A mãe de Renato parecia movida a eletricidade: natural da Bessarábia, miúda e magérrima, cabelos negros em coque, voz de gralha, raramente permanecia quieta: ora punha a mesa, ora desfazia a mesa, ora preparava um bolo, ora lavava a forma do bolo, ora punha lenha na lareira, ora removia as cinzas da lareira… Não era dotada de lógica cartesiana: nos dias claros, insistia para que Renato levasse o guarda-chuva, pois o tempo poderia virar; nos dias de chuva, resmungava de nada adiantar, pois a pessoa acabava se molhando da mesma forma.
Dizia-se de Renato que, caso não existisse, teria de ser inventado, tamanha a sua brejeirice. Na primeira visita de Daniel à sua casa, revelou-lhe, oculta no fundo de uma escrivaninha, sob as gavetas, a maior coleção de revistinhas de sacanagem da face da Terra. Tinha revista do Super-homem que, incapaz de tirar o cabaço da Supermoça, por ser invulnerável, sobrevoava Metrópolis “batendo punheta”, a sua visão de raios X devassando a intimidade das mulheres cá em baixo e cada gota de esperma derramada abrindo rombos no asfalto!

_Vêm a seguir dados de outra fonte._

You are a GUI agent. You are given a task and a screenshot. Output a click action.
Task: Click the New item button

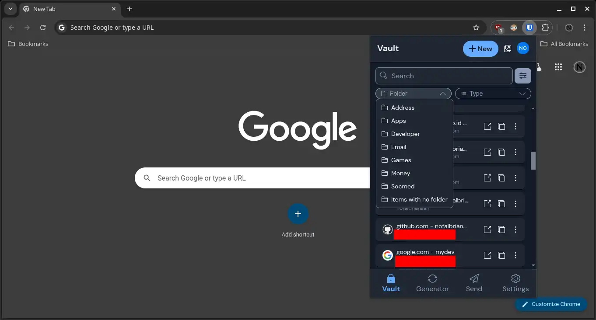[x=480, y=49]
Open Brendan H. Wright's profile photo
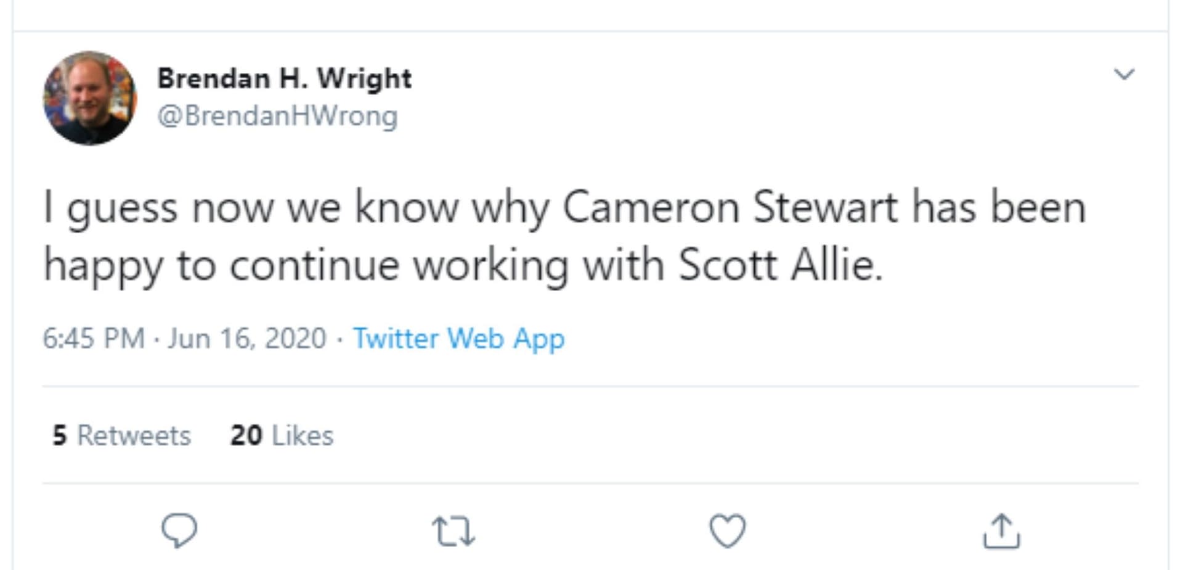Image resolution: width=1183 pixels, height=570 pixels. 90,98
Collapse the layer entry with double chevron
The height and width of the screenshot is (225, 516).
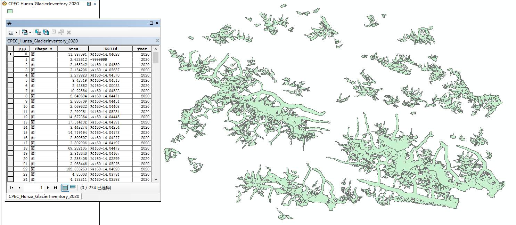95,4
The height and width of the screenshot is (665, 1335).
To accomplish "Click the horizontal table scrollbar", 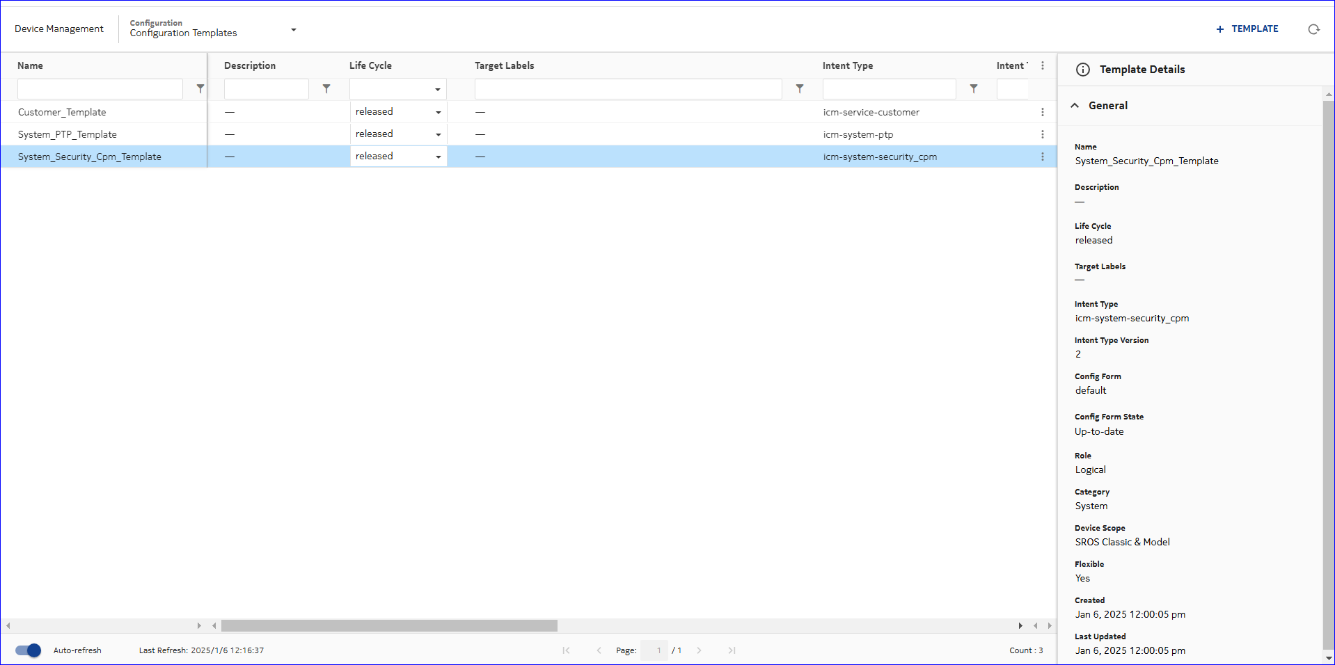I will pyautogui.click(x=389, y=625).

Tinha também a historieta de uma tal de Meipy Rocca que, como indica o nome (repita-o em voz alta, distraído leitor!), gostava de levar à boca mais do que meras bananas. Impagáveis eram os desenhos obscenos do próprio Renato, as histórias “infantis” da fadinha lésbica e do anãozinho tarado (com um pau desse tamanho!) e o bestiário com mais de dúzia e meia de espécimes, entre eles a “borboceta”, cruzamento de borboleta com boceta, o “passaralho”, produto do pássaro com o caralho, o “moscacete”, filho da mosca com o cacete, e por aí a fora…
Daniel “Maracanã” não tardou em apresentar aos seus amigos, Marcos “Quatro Olhos” e o delicado Afonso, o seu novo companheiro de pândegas, Renato “Piroca”. Com suas divertidas brincadeiras, com suas estratégias quase-militares para penetrarem sem convite em festas, com suas idéias malucas, como a de atirar uma galinha viva do balcão do Art Palácio em plena sessão, Renato logo se transformou no elemento agregativo daquele grupo de jovens sem rumo, espremidos entre uma geração de pais que queria vê-los formados e ganhando dinheiro e um admirável mundo novo que emergia, produto do idealismo juvenil, adubado por um marxismo-leninismo com pitadas de revisionismo, temperado com o misticismo oriental, ao som do rock e cheiro de cannabis sativa… É isso aí, bicho!